Healthcare Leader: William Wagner: CEO of Family Health Centers



Medical News: How has the expansion of Medicaid affected your ability to provide care to the people you serve at Family Health Centers (FHC)?

William Wagner: The Medicaid expansion has had a positive impact on FHC and the patients we serve. Over the past three years, we have been able to serve more patients, add additional services, expand and modernize facilities, grant salary increases to be more competitive, reduce uncompensated care, eliminate an operating deficit and build financial reserves for future capital projects and contingencies.

More of our patients are receiving preventive health screenings and we can more easily make referrals for specialty care. This in turn has helped our patients follow through on important health issues that they may have otherwise ignored because they did not have the money to pay for services up front.

MN: Has Medicaid expansion had a different impact on rural vs. urban Federally Qualified Health Centers (FQHC)?

WW: Both rural and urban FQHCs have benefited from the Medicaid expansion. The increased Medicaid revenues and decreased uncompensated care have helped stabilize the financial performance of health centers and allowed them to expand services and see more patients.

MN: Will the changes proposed by the Bevin administration set back your efforts to provide care?

WW: The changes proposed in Gov. Bevin’s Medicaid waiver, known as Kentucky HEALTH, would reverse much of the progress we have made in the past three years. As currently proposed, the changes would create significant barriers to insurance coverage and reduce access to services, while creating costly administrative red tape for providers. We know from experience that the best way to keep people covered is to make the process simple, and Kentucky HEALTH is a complex program. People will fall off their coverage because the process will be too much for them to manage.

MN: What changes would you like to see to the proposed waiver to help protect your ability to provide care?

WW: While I share the goal of encouraging Medicaid recipients to take a more active role in their own health and
healthcare decisions, I would like to see changes made to the proposed waiver. These changes include: the elimination of monthly premiums for low income adults and the lockouts for failure to pay; elimination of the work and community engagement requirements; elimination of the annual recertification and lock-outs; and restoration of vision, dental and non-emergency medical transportation benefits for adults. These are but a few of the issues and concerns that I have with the proposal.
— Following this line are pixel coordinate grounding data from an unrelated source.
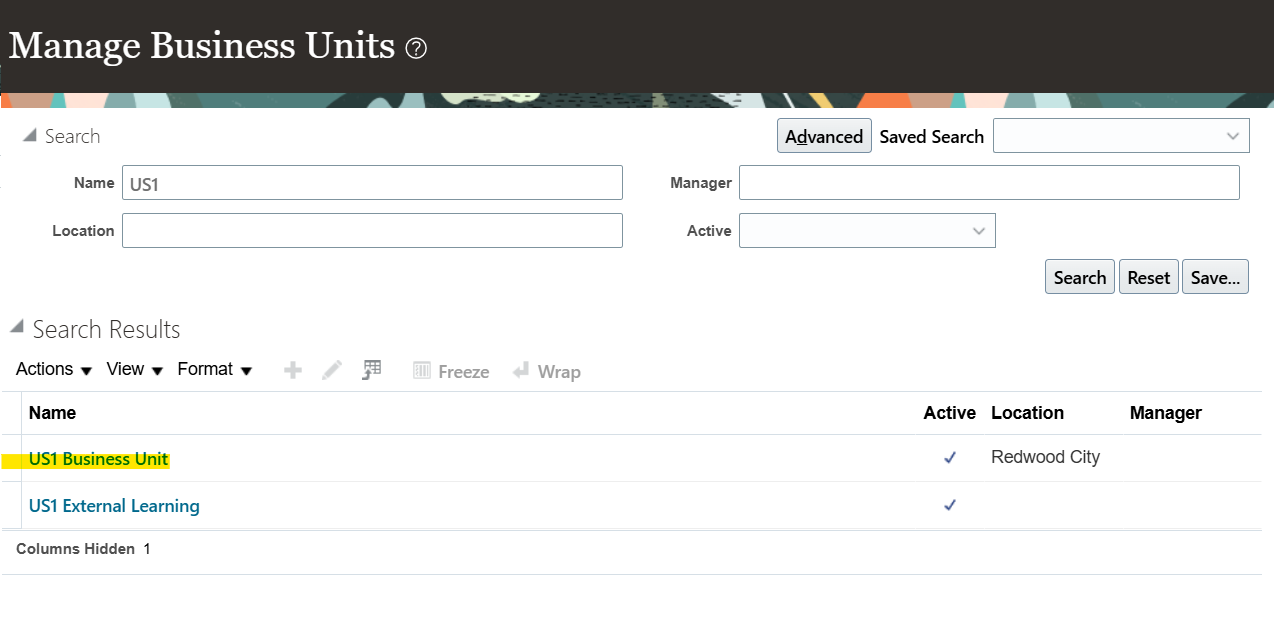Click the Save... button
The height and width of the screenshot is (618, 1274).
tap(1215, 278)
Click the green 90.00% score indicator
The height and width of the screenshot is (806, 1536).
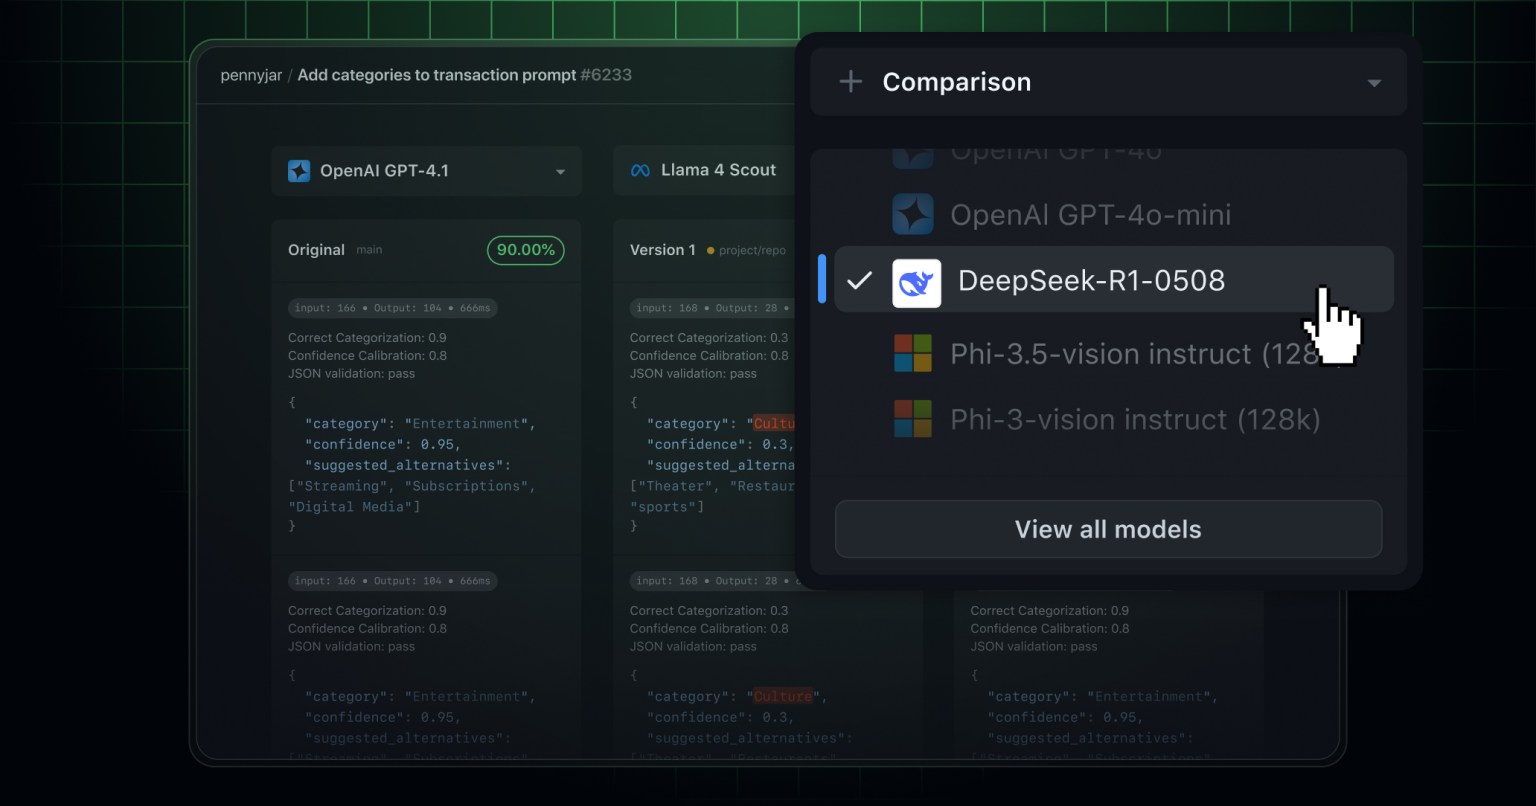click(525, 249)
I anticipate that many of the patients we serve will lose their Medicaid coverage because of these changes. Our health centers serve many high risk/high need patients including the homeless, immigrants and refugees and persons suffering from mental health and substance abuse problems. These patients would have a difficult time satisfying the complex requirements necessary to maintain coverage over time, which will ultimately lead to increased morbidity and mortality.
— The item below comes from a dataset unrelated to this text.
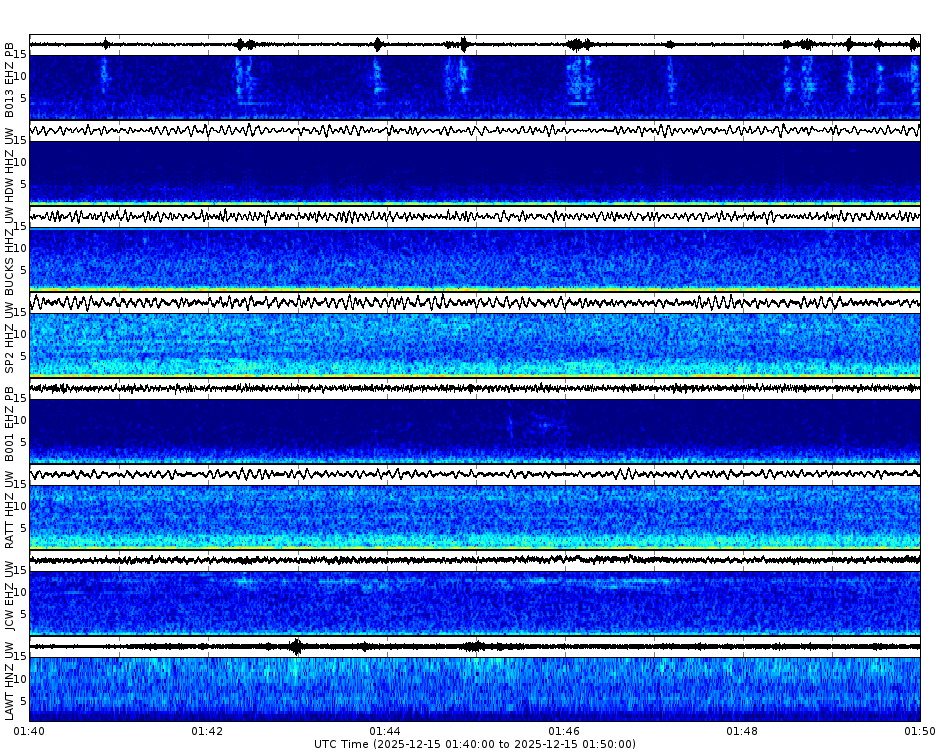The image size is (950, 756).
Task: Click the B013 waveform trace
Action: (475, 42)
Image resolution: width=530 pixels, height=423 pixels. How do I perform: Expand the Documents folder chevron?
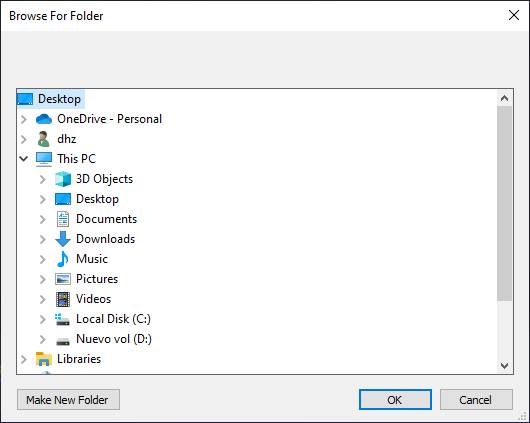[43, 219]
MN: What changes to the overall Medicaid system would you propose to improve access to care for all Kentuckians?

WW: First and foremost, I would propose that the Medicaid expansion under the Affordable Care Act be continued. The expansion of health insurance to nearly 440,000 adult Kentuckians presents an unprecedented opportunity to improve the health and well-being of Kentucky’s families and workforce.

Healthy parents help children remain healthy and succeed in school, and healthy employees contribute to the economic prosperity of the commonwealth. The expansion needs to be continued to reap the long-term benefits of the new federal investment in Kentucky’s health.

Second, I would simplify the administration of the Medicaid program by reducing the number of Medicaid Managed Care Organizations (MCOs). Having five MCOs in Kentucky increases red tape and complexity for providers, causing higher administrative costs and reducing effectiveness. Patients and the commonwealth would have adequate choice and competition with two to three MCOs.

Third, I would encourage the MCO’s to develop value-based payment mechanisms that recognize and incentivize patient centered medical homes and improved quality outcomes. I would encourage Medicaid to reimburse for community health workers and lay health navigators that help address the social determinants of health that lead to higher costs and poor health outcomes.